The white deer led him to that beautiful, impractical boat, a swan-necked craft with sails like wings, elaborate embellishment and so much of its main structure above the water line that a sneeze would have capsized it, had it existed in the real world.
‘Critic,’ Aphrael’s voice accused him.
‘It’s your dream, Divine One. You can put any impossibility in it that you want.’
‘Oh, thank you, Sparhawk!’ she said with effusive irony.
The emerald green eyot, crowned with ancient oaks and Aphrael’s alabaster temple, nestled in the sapphire sea, and the swan-necked boat touched the golden beach in only minutes.
Sparhawk looked around as he stepped out onto the sand. The disguises most of them wore in the real world had been discarded, and they all had their own features here in this eternal dream. Some of them had been here before. Those who had not had expressions of bemused wonderment as they all lounged in the lush grass that blanketed the slopes of the enchanted isle.
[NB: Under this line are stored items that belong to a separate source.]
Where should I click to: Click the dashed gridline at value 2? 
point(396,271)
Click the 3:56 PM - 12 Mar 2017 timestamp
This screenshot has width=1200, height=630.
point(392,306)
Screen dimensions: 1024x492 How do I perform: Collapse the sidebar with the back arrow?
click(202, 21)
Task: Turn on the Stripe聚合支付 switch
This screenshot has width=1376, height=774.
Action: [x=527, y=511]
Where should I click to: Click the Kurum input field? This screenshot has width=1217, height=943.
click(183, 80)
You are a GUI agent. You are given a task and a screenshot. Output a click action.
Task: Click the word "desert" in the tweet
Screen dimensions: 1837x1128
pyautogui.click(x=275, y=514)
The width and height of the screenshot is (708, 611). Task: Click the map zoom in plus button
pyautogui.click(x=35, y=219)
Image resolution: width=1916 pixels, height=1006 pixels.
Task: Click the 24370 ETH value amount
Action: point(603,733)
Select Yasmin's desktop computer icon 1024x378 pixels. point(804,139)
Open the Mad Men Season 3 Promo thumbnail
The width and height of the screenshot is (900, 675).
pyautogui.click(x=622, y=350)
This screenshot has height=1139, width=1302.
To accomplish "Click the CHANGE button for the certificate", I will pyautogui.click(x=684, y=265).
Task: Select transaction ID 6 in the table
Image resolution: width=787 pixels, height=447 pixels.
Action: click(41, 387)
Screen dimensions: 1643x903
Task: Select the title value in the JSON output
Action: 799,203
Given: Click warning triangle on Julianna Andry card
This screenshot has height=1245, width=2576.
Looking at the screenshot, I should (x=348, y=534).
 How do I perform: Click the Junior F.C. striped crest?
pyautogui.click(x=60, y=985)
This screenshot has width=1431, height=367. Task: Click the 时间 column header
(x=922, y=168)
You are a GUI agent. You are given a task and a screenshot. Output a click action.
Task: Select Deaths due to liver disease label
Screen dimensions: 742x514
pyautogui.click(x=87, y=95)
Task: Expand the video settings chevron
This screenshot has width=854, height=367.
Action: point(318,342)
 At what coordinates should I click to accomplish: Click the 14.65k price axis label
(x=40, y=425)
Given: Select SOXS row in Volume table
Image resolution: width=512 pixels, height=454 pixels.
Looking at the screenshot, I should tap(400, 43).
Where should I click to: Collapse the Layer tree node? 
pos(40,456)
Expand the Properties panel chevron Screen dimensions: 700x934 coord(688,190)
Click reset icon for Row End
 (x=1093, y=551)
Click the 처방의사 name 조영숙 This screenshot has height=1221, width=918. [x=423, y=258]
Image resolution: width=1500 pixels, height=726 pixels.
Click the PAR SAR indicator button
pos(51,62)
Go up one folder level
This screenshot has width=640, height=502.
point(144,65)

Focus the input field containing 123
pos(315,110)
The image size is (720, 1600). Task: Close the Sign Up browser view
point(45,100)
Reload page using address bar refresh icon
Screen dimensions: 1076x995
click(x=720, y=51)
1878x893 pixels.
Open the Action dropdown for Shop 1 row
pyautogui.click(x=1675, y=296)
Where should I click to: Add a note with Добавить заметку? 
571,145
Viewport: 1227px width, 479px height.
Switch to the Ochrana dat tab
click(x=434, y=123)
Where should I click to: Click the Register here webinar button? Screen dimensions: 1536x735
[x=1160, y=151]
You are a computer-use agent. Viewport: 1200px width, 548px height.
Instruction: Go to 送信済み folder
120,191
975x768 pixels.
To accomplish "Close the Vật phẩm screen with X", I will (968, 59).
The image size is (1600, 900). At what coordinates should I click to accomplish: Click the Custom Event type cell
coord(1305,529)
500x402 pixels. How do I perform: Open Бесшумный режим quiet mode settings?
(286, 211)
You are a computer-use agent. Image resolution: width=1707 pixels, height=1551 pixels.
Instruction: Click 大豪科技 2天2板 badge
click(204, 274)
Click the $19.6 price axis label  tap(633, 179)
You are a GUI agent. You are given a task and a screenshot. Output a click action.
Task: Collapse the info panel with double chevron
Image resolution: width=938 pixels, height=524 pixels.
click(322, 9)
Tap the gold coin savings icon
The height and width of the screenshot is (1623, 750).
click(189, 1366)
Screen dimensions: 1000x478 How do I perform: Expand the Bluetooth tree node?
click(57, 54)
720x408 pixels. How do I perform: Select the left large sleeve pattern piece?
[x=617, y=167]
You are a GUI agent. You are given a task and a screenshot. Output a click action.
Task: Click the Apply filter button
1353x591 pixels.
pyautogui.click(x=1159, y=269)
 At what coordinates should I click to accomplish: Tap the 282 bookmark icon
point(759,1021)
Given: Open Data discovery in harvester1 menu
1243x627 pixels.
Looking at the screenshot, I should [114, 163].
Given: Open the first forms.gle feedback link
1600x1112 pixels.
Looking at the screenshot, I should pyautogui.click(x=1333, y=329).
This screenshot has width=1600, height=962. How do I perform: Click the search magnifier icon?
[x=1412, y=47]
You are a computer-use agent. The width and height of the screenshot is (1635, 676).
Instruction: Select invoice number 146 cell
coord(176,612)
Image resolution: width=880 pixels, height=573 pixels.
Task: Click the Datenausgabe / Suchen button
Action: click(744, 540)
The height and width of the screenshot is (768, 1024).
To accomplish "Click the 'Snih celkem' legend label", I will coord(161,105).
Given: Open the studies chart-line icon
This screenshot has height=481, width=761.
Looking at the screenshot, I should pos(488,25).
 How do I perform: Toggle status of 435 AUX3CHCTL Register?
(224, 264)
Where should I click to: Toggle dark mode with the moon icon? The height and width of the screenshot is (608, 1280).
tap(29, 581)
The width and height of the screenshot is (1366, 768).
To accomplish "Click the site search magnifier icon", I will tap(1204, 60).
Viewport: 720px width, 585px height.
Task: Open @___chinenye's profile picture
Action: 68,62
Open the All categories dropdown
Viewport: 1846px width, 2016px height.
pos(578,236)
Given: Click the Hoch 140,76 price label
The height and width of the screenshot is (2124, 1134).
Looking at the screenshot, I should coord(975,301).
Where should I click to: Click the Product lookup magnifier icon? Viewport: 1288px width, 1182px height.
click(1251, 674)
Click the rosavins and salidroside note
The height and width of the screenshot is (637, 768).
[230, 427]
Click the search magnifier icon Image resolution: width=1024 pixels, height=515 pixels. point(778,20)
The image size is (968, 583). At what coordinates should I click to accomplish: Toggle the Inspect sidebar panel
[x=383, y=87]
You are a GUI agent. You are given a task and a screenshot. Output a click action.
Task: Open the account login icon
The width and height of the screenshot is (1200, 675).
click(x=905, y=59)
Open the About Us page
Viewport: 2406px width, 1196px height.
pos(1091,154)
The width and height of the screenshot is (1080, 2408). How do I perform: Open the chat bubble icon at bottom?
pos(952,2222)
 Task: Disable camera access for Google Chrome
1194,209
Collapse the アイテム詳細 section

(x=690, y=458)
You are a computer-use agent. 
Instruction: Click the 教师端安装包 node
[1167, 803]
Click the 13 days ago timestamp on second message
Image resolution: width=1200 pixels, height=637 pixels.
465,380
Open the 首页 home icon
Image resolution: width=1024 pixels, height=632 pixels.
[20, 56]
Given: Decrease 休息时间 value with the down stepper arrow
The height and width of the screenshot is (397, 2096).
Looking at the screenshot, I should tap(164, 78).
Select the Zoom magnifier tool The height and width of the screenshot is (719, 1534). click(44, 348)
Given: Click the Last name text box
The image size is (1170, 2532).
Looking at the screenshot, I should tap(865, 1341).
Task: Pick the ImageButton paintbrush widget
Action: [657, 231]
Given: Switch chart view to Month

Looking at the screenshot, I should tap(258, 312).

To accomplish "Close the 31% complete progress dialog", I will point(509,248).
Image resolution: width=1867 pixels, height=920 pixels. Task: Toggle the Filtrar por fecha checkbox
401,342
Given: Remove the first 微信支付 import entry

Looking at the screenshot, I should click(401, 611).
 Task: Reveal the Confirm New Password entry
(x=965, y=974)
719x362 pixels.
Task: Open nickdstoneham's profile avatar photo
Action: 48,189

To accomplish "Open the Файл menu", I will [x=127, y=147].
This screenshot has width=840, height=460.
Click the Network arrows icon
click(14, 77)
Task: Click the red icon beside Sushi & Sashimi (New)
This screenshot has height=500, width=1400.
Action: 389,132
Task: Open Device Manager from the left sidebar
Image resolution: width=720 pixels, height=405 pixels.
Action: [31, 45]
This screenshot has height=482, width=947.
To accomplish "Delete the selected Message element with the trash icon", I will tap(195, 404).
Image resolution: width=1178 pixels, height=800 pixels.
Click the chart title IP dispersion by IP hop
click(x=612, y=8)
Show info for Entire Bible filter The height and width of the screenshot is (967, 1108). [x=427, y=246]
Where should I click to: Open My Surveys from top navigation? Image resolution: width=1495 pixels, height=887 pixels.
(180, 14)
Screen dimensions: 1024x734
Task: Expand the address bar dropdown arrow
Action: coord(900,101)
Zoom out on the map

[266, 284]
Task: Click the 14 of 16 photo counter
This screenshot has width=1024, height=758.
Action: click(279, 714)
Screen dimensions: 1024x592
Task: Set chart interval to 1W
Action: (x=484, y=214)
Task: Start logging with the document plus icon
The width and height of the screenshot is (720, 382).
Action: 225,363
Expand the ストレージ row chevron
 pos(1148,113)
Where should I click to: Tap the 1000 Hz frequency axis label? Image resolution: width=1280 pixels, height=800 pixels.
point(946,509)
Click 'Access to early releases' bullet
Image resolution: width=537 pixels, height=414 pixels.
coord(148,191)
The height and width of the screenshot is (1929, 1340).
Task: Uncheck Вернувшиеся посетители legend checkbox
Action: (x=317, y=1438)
The Child Goddess and Sephrenia sat side by side on an alabaster bench in the temple. Aphrael’s expression was pensive, and she was playing a complex Styric melody in a minor key on her many-chambered pipes. ‘What kept you, Sparhawk?’ she asked, lowering the rude instrument.
‘The person in charge of my travel arrangements took me on a little side-trip,’ he replied. ‘Are we all here?’
‘Everybody who’s supposed to be. Come up here, all of you, and let’s get started.’
They climbed up the slope to the temple.
‘Where is this place?’ Sarabian asked in an awed voice.
‘Aphrael carries it in her mind, your Majesty,’ Vanion replied. ‘She invites us here from time to time. She likes to show it off.’
‘Don’t be insulting, Vanion,’ the Child Goddess told him.
‘Well, don’t you?’
‘Of course, but it’s not nice to come right out and say it like that.’
‘I feel different here, for some reason,’ Caalador noted. ‘Better, somehow.’
Vanion smiled. ‘It’s a very healthy place, my friend,’ he said. ‘I was seriously ill at the end of the Zemoch war—dying, actually. Aphrael brought me here for a month or so, and I was disgustingly healthy by the time I left.’
They all reached the little temple and took seats on the marble benches lining the columned perimeter. Sparhawk looked around, frowning. ‘Where’s Emban?’ he asked their hostess.
‘It wouldn’t have been appropriate for him to be here, Sparhawk. Your Elene God makes exceptions in the case of the Church Knights, but he’d probably throw a fit if I brought one of the Patriarchs of his Church here. I didn’t invite the Atans either—or the Peloi.’ She smiled. ‘Neither group is comfortable with the idea of religious diversity, and this place would probably confuse them.’ She rolled her eyes upward. ‘You wouldn’t believe how long it took me to persuade Edaemus to permit Xanetia to come. He doesn’t approve of me. He thinks I’m frivolous.’
‘You?’ Sparhawk feigned some surprise. ‘How could he possibly believe something like that?’
‘Let’s get at this,’ Sephrenia said. ‘Why don’t you start, Berit? We know generally what happened, but we don’t have any details.’
‘Yes, Lady Sephrenia,’ the young knight replied. ‘Khalad and I were coming down the coast, and we’d been watched from almost the moment we came ashore. I used the spell and identified the watcher as a Styric. He came to us after several days and gave us another one of those notes from Krager. The note told us to continue down the coast, but once we get past the Tamul Mountains, we’re supposed to cut across country to Sepal instead of continuing south. The note said that we’d get further instructions there. It was definitely from Krager. It had another lock of Queen Ehlana’s hair in it.’
‘I’m going to talk with Krager about that when I catch up with him,’ Khalad said in a bleak tone of voice. ‘I want to be sure he understands just how much we resent his even touching the Queen’s hair. Trust me, Sparhawk. Before I’m done with him, he’s going to regret it—profoundly.’
‘I’ve got enormous confidence in you, Khalad,’ Sparhawk replied.
‘Oh,’ Khalad said then, ‘there’s something I almost forgot. Does anybody know of a way to make one of our horses limp without actually hurting him? I think Berit and I might want to be able to slow down from time to time without causing suspicion. An intermittently lame horse should explain it to the people who are watching us.’